All politics is local. We all know this. The SDLP’s councillors in Newry and Mourne are the ones that are canvassing for the party on the ground day and daily, who know that a second preference vote is better than an outright no. In the communities where they canvass and work as public representatives, the McCreesh family are well-known and respected and anything that hints at disrespect for them would be a huge blow to the SDLP’s electoral results. There is no gaping chasm ideologically between Nationalism and Republicanism in an area like South Armagh, merely different shades of opinion – everyone is sound on the national question but differ on the best approach to achieving the same ultimate objective.

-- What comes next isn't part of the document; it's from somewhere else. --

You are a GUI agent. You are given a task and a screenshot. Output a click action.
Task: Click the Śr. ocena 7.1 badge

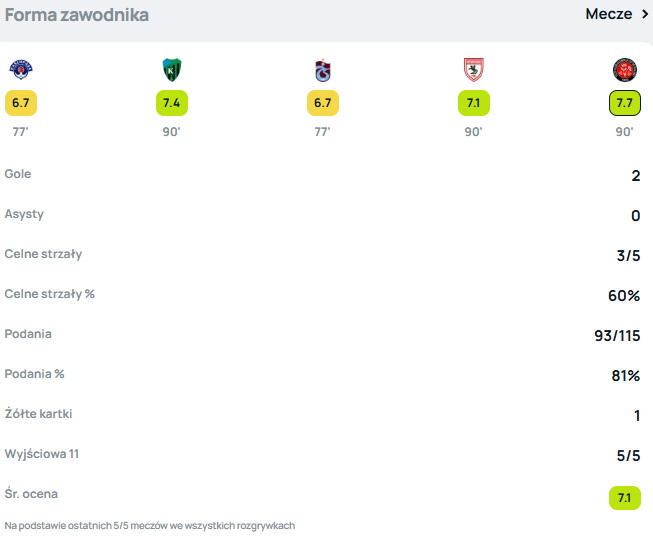(x=624, y=497)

What’s most startling is that the position of the SDLP party HQ has the effect of making the party appear not to be nationalist at all and to be bowing to Unionist pressure, to not recognise that its roots, its policies and its identity has, in the past, been one of aspirational reunification of Ireland. If that’s no longer the case, then they need to have the guts to say so.

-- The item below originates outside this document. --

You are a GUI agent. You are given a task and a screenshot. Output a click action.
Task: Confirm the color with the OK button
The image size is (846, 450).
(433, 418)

Alban Maginness on BBC’s The View last night said that the position of the Councillors in failing to attend the meeting, and in the case of the one member who did attend and abstained from the vote, had damaged the party. He said that it was “contrary to the position the party had established on this particular issue.” He said “they got it wrong.”
Maginness and party leader Alastair McDonnell might want to have a wee think about that. They might want to consider whether party HQ are the ones who’ve got it wrong and whose position is, in fact, more damaging to the party.
There is a huge difference between a diktat on how to vote handed down from head office and public opinion in the area – that is glaringly obvious from the mass non-attendance of councillors. Parties need to rely on their activists locally to gauge local opinion and if the SDLP’s councillors in Newry and Mourne have done that (one has spoken of her position in support of maintaining the name) then more fool the leadership for not listening.
But then again, perhaps it’s a lack of listening from the leadership that’s led to the continuing decline in the party’s electoral fortunes in the first place.
I’m fairly sure Margaret Ritchie and Justin McNulty weren’t anticipating having to deal with this as an electoral issue on the doorsteps of South Down and Newry-Armagh.